The CCGG has been doing a lot of planning lately, and thus His Honor has found a lot of typing for me to do at home, especially on those nights when I don't have a date to go to the movies, or perhaps an evening meal at the best restaurant in Hope Springs. So, that makes me available for His Honor's typing chores about every night of the week, especially in the summer.

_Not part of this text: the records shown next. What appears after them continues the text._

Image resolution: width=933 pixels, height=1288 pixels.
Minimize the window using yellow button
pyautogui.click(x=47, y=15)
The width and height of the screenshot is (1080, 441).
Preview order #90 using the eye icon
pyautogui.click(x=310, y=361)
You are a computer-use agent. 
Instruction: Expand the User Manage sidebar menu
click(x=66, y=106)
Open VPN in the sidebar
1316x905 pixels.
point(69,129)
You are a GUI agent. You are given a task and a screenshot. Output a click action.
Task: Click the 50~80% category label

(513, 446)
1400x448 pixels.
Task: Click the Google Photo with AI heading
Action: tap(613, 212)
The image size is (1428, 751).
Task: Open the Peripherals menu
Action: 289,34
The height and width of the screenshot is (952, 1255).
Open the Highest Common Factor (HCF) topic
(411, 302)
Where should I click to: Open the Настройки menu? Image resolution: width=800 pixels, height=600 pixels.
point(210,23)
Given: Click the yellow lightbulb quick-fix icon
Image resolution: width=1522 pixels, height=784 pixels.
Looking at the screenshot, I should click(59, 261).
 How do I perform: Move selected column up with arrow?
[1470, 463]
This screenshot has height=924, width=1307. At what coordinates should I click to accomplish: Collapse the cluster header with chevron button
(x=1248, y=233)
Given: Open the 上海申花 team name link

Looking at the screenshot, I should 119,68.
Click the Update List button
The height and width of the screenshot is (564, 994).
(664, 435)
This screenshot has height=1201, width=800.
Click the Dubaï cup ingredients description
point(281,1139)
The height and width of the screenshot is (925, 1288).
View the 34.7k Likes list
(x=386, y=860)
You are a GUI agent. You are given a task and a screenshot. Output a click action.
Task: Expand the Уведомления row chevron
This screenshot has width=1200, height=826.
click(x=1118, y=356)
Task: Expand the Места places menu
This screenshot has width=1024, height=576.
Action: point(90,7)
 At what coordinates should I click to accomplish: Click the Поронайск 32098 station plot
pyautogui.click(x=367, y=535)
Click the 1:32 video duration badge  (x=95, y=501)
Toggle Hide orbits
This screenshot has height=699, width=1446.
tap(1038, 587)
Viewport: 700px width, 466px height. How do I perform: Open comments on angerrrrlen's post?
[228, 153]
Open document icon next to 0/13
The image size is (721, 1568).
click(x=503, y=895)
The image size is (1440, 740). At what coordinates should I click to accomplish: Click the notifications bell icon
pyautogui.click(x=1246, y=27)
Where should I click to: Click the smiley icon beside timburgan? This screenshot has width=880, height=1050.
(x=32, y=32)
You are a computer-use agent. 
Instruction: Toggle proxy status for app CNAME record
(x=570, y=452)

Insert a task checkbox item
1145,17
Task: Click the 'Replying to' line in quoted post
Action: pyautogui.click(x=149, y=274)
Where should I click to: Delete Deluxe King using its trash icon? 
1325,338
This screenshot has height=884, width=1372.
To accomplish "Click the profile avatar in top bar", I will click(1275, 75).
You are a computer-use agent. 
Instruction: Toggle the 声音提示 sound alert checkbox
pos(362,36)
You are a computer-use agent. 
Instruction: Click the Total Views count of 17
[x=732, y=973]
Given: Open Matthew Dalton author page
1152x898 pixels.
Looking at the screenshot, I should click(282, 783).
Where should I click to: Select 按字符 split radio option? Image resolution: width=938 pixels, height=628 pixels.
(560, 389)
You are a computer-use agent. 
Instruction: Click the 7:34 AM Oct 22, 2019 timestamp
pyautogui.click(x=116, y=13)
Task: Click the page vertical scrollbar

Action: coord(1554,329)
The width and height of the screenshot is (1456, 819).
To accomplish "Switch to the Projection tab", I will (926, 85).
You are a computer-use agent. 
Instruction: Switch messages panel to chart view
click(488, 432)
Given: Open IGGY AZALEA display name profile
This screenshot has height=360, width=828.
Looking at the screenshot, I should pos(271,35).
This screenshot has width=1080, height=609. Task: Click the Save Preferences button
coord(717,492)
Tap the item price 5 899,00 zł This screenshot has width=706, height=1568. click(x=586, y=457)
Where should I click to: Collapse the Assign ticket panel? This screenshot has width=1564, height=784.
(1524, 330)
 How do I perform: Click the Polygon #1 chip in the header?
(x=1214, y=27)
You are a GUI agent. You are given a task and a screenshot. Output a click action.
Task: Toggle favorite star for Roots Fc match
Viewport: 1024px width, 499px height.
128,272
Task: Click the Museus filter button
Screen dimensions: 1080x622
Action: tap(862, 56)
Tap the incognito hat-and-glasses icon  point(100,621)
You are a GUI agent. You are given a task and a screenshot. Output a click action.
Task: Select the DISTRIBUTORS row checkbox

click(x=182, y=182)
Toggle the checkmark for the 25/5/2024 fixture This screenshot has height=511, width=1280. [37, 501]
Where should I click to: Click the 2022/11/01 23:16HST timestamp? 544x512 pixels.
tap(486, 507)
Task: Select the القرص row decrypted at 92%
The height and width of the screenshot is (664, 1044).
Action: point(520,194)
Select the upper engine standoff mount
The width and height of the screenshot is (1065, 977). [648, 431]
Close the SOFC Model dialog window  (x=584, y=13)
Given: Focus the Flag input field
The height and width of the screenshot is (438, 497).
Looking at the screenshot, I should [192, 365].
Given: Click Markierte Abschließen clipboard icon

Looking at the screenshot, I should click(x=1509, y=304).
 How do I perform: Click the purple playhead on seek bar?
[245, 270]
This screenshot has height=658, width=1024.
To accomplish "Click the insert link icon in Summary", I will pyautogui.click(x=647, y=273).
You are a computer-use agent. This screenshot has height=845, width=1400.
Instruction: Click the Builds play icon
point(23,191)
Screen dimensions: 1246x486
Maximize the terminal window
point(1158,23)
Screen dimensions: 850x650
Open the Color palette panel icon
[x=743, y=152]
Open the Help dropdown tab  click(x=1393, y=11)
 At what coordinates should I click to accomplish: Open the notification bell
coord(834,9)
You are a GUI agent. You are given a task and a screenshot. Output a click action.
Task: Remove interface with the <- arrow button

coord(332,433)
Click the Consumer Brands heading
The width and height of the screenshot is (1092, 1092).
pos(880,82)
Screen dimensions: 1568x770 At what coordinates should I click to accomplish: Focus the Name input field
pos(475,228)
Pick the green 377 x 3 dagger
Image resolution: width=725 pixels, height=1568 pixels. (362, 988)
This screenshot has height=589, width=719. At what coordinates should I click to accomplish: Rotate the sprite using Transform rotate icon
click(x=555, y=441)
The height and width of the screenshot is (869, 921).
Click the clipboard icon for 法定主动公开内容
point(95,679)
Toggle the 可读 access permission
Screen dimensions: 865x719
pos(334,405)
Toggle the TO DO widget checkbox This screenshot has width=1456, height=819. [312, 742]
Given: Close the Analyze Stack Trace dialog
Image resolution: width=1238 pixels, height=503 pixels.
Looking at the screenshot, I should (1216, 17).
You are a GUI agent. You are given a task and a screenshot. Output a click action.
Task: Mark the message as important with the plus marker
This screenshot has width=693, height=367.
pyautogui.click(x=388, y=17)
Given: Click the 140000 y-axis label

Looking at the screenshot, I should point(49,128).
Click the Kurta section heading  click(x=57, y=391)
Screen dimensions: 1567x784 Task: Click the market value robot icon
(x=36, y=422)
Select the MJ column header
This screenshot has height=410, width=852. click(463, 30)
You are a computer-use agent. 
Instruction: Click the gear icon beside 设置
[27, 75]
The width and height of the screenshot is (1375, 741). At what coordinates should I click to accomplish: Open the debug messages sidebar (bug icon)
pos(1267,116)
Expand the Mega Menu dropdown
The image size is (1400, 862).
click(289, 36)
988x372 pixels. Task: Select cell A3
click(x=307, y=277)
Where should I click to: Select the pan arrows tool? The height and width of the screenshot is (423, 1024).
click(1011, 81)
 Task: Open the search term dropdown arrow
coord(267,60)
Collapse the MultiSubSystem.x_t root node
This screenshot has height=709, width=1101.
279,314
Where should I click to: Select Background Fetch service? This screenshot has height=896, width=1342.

So, I might as well be His Honor's court clerk. The stuff I've been typing this summer is starting to disturb me. I mean, like it's not as if I don't read this stuff I'm typing, so I get a picture of what's happening. And what's happening is the Big Nifty Fifty have decided that we innocent students need a sex education class in a major way, and real soon.

Ordinarily, I would think this would be what I guess is the normal stuff we got in the seventh grade: They take the girls into one room, stick up a diagram of female insides and say, "Girls, your hips are about to get wider, your breasts heavier, and your period is going to start soon. This is nothing to panic about, but when your emotions get too much for you, we've got a school nurse or somebody to help you take care of it. And, for God's sake, don't talk to the boys about this."

Nobody ever said what they told the boys. I suppose it's like, "Guys, here is a picture of a dick. Here is another picture of an erect dick. If you get an erect dick while you are asleep, because that sort of thing happens, if you never noticed it before. So if you get one of those, you'll probably have a wet dream. That will be nice, but you'll have to clean up the mess first thing in the morning. And for God's sake, don't talk to the girls about this."

Apparently, there's a lot more to sex than that, because this time the whole town has entered into what must be classified as an adult conspiracy around a Ninth Grade Project. Even stuff that you would not suspect might be related to sex education, such as our new academic uniforms, is part of the logistics of this Nifty Fifty plot.

I'm too embarrassed to put all the details here in a journal, but I'm not sworn to secrecy and I have figured out a few of their plans. So, I plan to talk this over with someone. Probably Wallflower or Kalico because their names came up in the notes for recent meetings. Maybe they have noticed something. My name and Amy's name came up, too. Not much said about us, except they want to pay special attention to us before school starts.

Gotta stop writing now, volleyball practice awaits.